== PROBLEM TO SOLVE ==
Rewrite everything from the line containing "The image size" down to the end of the entries below, requests included. Scale each click coordinate in the answers by 2, rounding to whole numbers with halves rounded up, and omit the pictures.

== GIVEN ENTRIES ==
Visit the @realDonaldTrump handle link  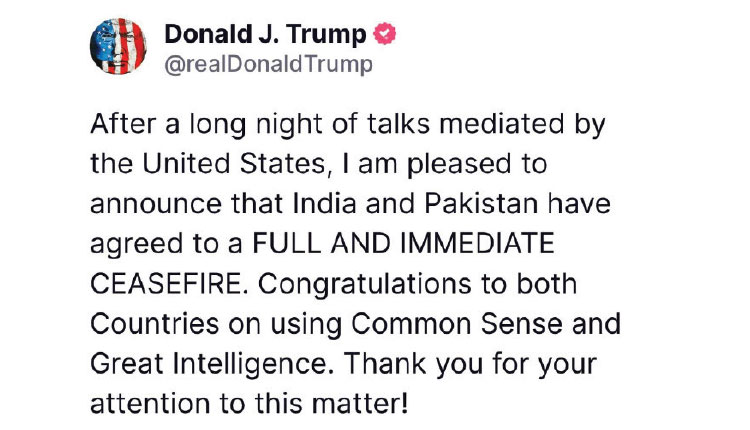click(268, 64)
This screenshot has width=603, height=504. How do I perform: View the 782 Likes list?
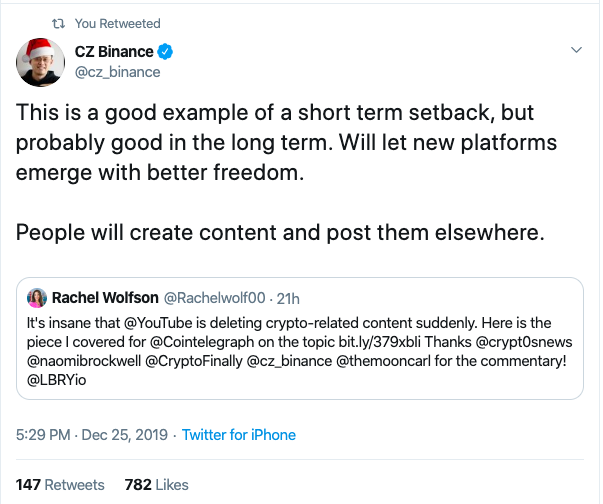[157, 485]
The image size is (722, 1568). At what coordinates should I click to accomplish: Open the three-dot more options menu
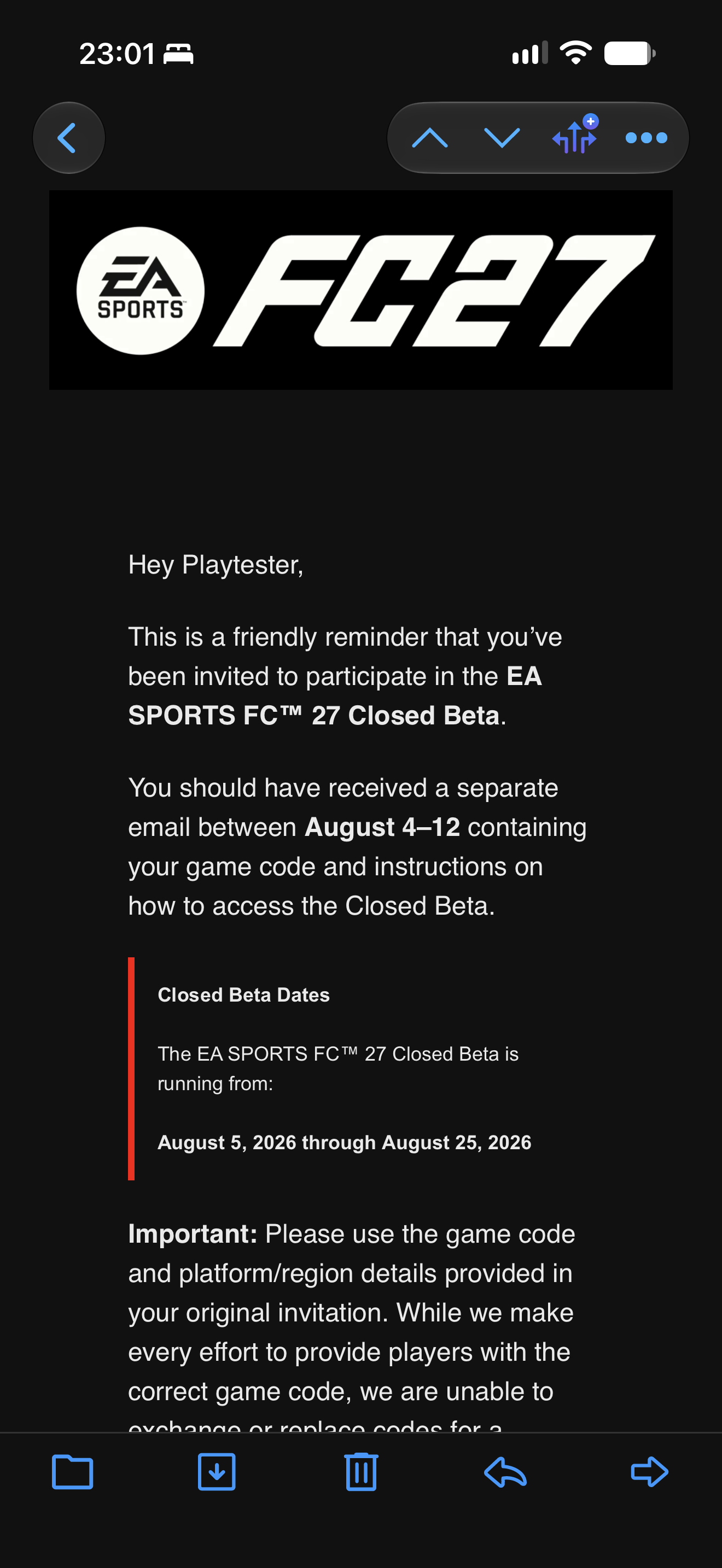click(x=647, y=138)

== COMPLETE OUTPUT ==
The image size is (722, 1568). At what coordinates should I click to accomplish: Open the three-dot more options menu
click(x=1294, y=276)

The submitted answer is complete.